Era una verdadera lástima. Pero el acontecimiento era interesante. Un nuevo cometa.
Una plaga se extendía por la Tierra. Tres mil millones de años después de la formación del planeta se produjo una virulenta mutación, una forma de vida que utilizaba directamente la luz solar. La fuente energética más eficaz dio al mutante verde un vigor hiperactivo, feroz, y a medida que avanzaba para conquistar el mundo, emitía raudales de oxígeno que envenenaba el aire. El oxígeno puro abrasó los tejidos de la vida dominante en la Tierra, que sirvieron para fertilizar al mutante.
Aquel fue también un período desastroso para el cometa.
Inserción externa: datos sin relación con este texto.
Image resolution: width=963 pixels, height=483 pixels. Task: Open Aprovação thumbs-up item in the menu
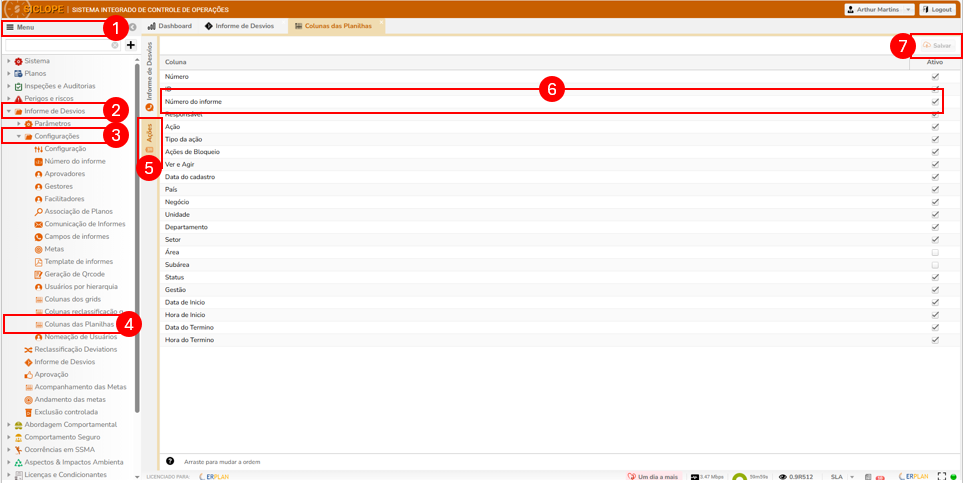click(52, 374)
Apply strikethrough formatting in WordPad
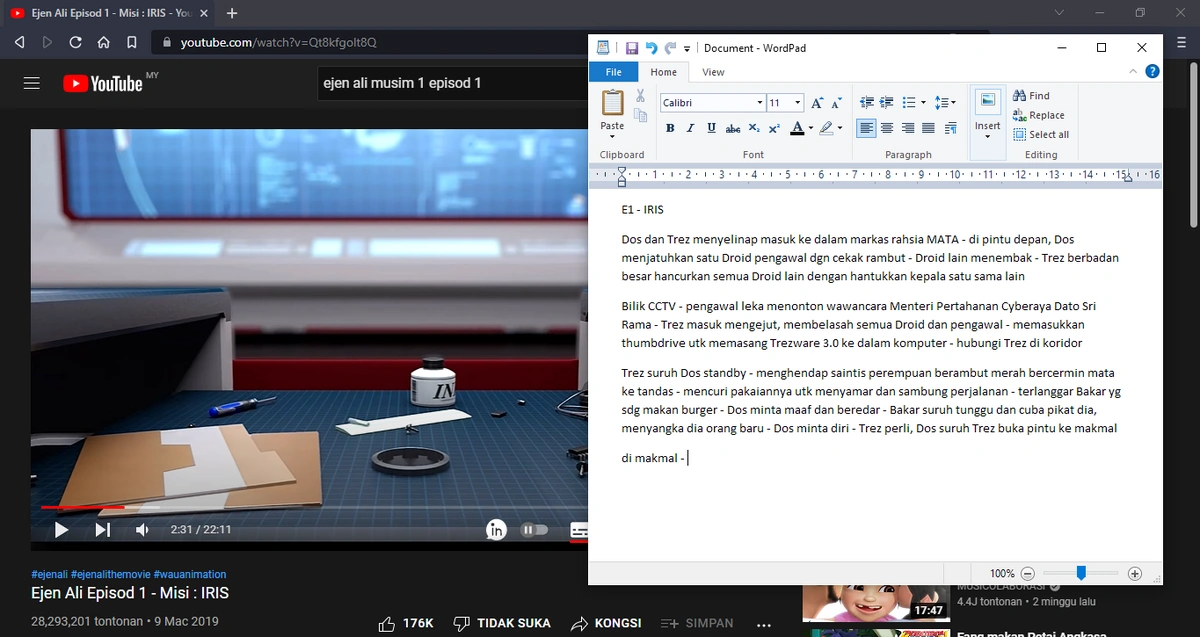This screenshot has height=637, width=1200. tap(733, 128)
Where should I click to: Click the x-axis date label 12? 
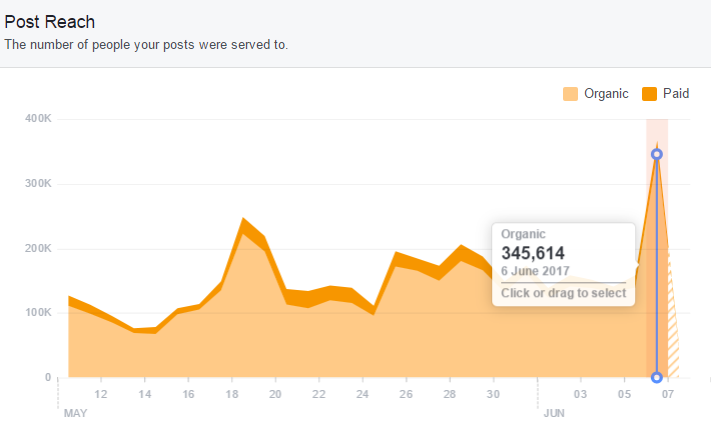tap(101, 394)
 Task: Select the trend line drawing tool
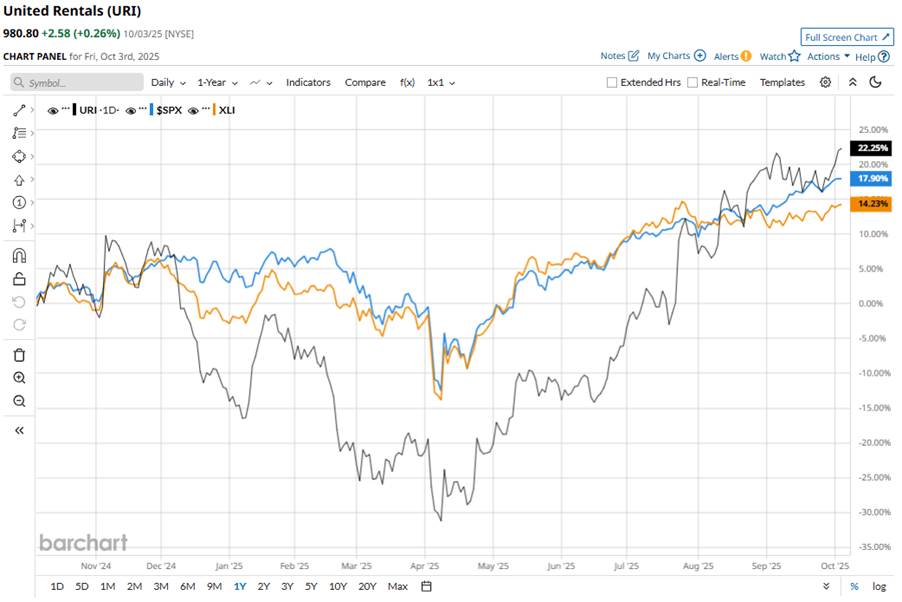point(19,110)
El gigante negro se interpuso en su camino por primera vez. Un inmenso calor se había generado durante la formación del planeta, e irradiaría hacia las estrellas durante los siguientes mil millones de años. Un torrente de luz infrarroja hacía hervir el hidrógeno y el helio que envolvían al cometa. Luego pasó el intruso y volvió la calma. El cometa siguió navegando a través del frío y negro silencio, ahora un poco más ligero, moviéndose en una órbita levemente cambiada.